» Task brief
Recast everything from the line containing "The image size is (1150, 466)." down to the line containing "Looking at the screenshot, I should click(x=677, y=100)." as a two-column CSV with the headers instruction and response. Give one row for each request, with its text and its answer each in a single quoted field and line breaks turned into spaces.

Lines pointing to text and elements
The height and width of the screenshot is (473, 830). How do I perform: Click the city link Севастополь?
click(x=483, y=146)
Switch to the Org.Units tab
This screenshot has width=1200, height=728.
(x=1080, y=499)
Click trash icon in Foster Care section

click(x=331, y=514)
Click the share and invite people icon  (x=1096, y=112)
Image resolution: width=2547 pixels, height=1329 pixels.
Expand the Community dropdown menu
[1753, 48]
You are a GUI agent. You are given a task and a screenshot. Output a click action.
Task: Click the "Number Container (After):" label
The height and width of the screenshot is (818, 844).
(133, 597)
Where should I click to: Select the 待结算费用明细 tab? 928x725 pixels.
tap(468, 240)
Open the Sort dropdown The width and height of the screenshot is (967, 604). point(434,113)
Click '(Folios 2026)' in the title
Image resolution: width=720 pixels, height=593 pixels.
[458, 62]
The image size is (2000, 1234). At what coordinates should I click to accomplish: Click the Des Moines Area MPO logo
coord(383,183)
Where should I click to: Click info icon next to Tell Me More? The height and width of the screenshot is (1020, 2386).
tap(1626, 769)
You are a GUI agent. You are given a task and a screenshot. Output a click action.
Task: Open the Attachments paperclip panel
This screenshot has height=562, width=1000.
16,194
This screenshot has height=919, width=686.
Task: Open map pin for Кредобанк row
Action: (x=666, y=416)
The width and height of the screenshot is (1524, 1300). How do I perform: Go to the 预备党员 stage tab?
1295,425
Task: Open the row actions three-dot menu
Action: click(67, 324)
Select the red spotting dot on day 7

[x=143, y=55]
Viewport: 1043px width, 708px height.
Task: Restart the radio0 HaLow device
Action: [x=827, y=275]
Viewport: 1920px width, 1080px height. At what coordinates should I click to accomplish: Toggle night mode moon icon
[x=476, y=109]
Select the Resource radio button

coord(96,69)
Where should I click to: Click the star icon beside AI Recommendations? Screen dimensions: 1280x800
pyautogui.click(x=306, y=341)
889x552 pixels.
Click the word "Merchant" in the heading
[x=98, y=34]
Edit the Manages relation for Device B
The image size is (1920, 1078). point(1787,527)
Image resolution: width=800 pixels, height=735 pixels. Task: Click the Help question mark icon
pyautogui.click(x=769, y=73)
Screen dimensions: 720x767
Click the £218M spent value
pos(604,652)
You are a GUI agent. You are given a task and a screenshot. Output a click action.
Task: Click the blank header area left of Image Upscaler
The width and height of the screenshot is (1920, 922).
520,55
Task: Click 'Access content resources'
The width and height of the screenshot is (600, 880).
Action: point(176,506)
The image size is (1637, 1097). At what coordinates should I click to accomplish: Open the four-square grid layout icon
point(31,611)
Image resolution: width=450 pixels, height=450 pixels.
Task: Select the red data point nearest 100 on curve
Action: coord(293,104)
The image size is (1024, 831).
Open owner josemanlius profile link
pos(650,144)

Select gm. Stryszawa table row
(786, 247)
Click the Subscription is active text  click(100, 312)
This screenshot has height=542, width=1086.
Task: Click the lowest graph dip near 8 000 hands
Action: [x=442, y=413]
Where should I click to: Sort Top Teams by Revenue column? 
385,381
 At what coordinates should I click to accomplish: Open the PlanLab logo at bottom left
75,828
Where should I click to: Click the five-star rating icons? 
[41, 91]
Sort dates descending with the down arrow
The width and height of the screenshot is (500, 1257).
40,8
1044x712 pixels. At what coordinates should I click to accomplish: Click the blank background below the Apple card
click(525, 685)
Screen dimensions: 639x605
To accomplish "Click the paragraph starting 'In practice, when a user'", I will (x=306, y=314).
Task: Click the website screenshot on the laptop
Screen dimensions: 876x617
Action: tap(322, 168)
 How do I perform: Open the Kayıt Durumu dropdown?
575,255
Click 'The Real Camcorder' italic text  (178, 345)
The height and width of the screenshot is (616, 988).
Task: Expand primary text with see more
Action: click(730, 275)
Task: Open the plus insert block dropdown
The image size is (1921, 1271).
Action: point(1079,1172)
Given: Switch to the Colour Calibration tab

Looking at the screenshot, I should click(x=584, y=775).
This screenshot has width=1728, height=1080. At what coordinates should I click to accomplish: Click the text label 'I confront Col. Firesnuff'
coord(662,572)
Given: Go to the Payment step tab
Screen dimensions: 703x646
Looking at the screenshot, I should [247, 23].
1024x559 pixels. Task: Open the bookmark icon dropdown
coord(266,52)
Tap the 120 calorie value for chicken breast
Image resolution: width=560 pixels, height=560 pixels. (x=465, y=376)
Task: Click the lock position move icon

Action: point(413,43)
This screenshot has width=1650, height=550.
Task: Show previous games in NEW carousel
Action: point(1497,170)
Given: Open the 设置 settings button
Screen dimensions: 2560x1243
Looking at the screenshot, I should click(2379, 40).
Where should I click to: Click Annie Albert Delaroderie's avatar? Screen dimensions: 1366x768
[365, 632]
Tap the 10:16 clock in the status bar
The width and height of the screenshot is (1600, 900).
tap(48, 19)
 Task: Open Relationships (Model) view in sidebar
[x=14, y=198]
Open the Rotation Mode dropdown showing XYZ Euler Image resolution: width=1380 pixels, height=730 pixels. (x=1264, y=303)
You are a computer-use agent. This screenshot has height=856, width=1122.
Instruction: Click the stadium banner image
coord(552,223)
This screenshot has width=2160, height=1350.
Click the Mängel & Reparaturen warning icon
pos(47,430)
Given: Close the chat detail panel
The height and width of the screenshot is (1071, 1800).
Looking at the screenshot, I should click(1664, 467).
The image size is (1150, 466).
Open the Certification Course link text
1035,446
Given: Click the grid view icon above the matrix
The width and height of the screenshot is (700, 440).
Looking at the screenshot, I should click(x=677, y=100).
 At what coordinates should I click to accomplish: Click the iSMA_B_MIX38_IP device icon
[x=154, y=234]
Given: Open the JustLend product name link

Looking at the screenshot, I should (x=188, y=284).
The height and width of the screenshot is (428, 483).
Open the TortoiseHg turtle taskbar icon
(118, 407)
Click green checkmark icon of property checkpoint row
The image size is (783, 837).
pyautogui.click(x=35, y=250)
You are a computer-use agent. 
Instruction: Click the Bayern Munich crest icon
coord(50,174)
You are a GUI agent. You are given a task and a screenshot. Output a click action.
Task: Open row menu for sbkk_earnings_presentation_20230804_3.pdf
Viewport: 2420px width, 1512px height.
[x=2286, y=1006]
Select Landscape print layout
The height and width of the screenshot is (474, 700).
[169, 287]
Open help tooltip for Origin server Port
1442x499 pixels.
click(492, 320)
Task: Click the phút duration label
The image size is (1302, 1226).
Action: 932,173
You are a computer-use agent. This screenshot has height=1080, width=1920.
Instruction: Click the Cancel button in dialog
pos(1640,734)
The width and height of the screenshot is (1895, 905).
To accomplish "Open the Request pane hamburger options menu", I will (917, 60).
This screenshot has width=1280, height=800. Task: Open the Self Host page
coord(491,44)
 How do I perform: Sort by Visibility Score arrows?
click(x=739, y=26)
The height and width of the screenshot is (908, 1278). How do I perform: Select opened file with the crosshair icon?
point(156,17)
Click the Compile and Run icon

» Task solution
instruction,response
"The image size is (1150, 466). Open the Certification Course link text","1035,446"
"Given: Click the grid view icon above the matrix The width and height of the screenshot is (700, 440).","Looking at the screenshot, I should click(x=677, y=100)."